Il y a une semaine, nous quittait une grande dame, et c’est comme si toute l’élégance d’un corps, d’une âme, s’était retirée de ce monde.
Nous sommes nombreux, très nombreux, à avoir été touchés par sa grâce.
Pour ses élèves et étudiants, elle fut une professeure exceptionnellement charismatique, animée d’une passion rare pour la transmission et dont les cours de littérature française étaient des moments suspendus dans l’espace et dans le temps, des parenthèses dans une vie où chacun se sentait devenir meilleur.

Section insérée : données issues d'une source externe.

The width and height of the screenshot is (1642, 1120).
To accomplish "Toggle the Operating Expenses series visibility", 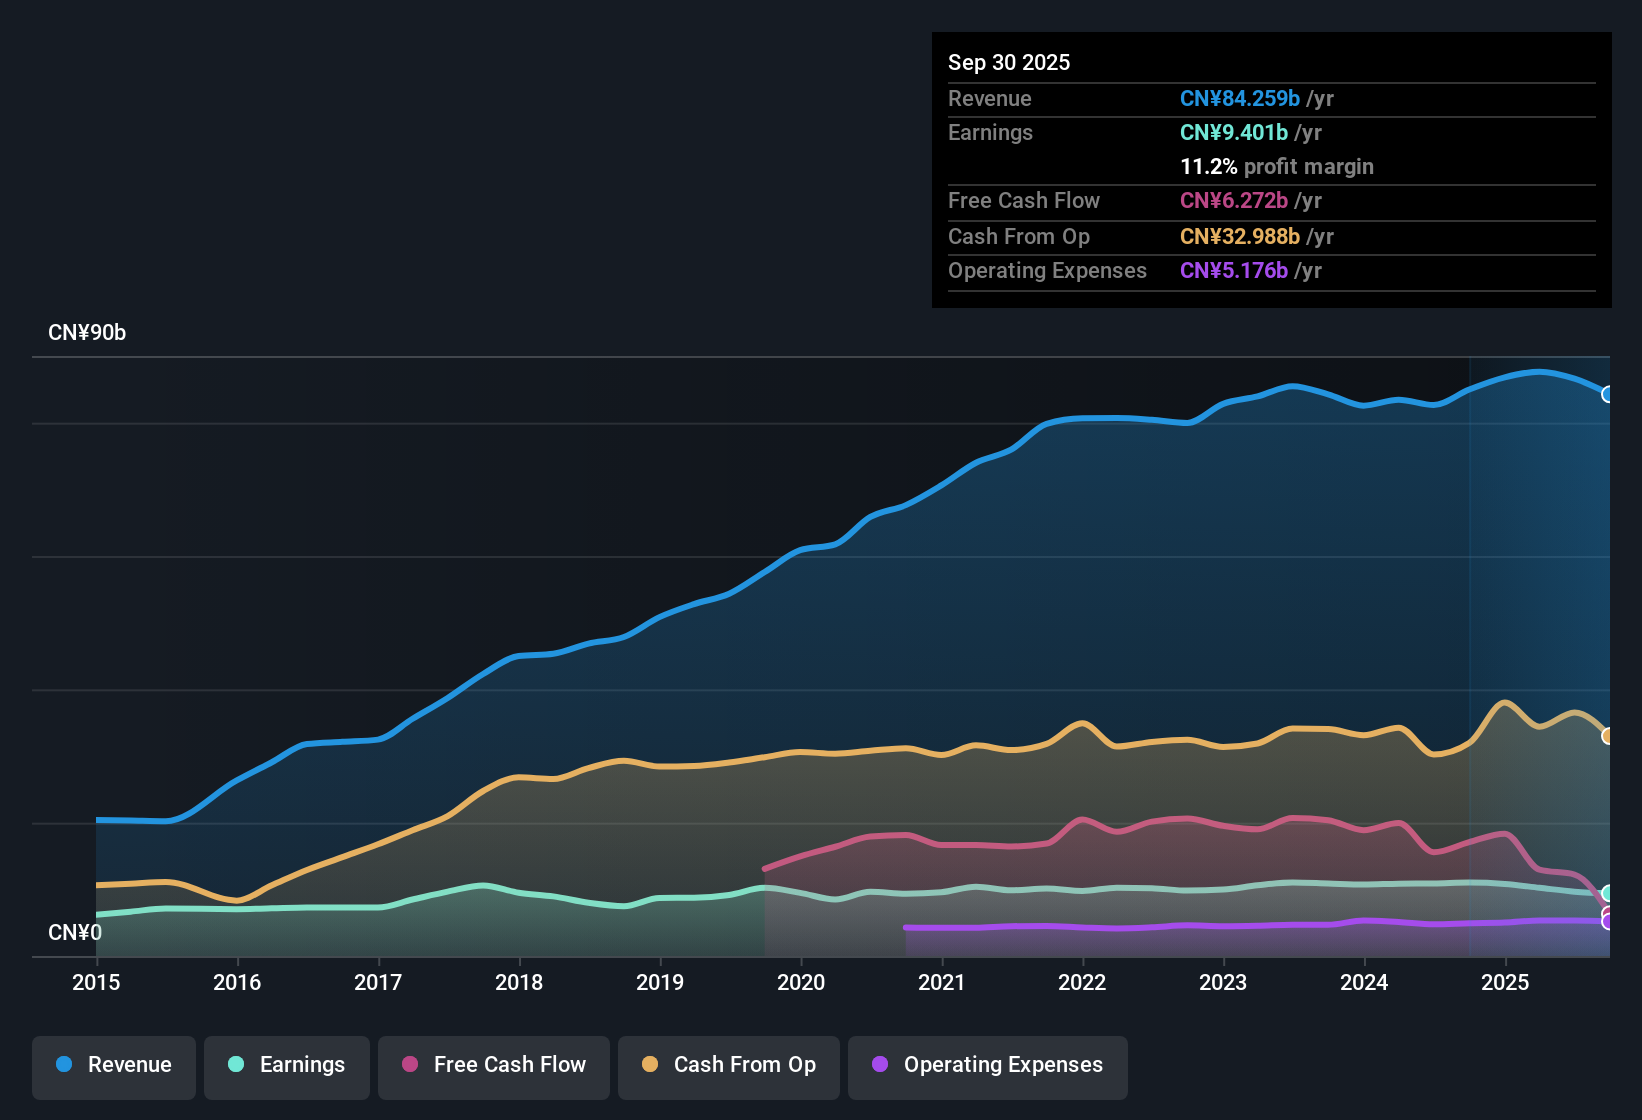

Pour quelques privilégiés, elle fut l’amie. Son intelligence était contagieuse, son énergie vivifiante, son écoute salutaire, son style une leçon, son humour décapant, sa joie de vivre obstinée et sa capacité d’empathie émouvante.
Elle était, pour tous ceux-là, indispensable.
Elle était aussi pour le monde de la culture à Beyrouth et pour la francophonie une flamme dont la lumière continuera à briller, à travers ses écrits, mais aussi à travers l’étincelle qui éclaire l’esprit de tous ceux qu’elle a croisés et qui la transmettront à leur tour.
Pour tous ceux qui l’ont aimée, ses étudiants et amis en particulier, qui demeurent inconsolables et quelque peu orphelins, elle laisse un vide immense, difficile à combler.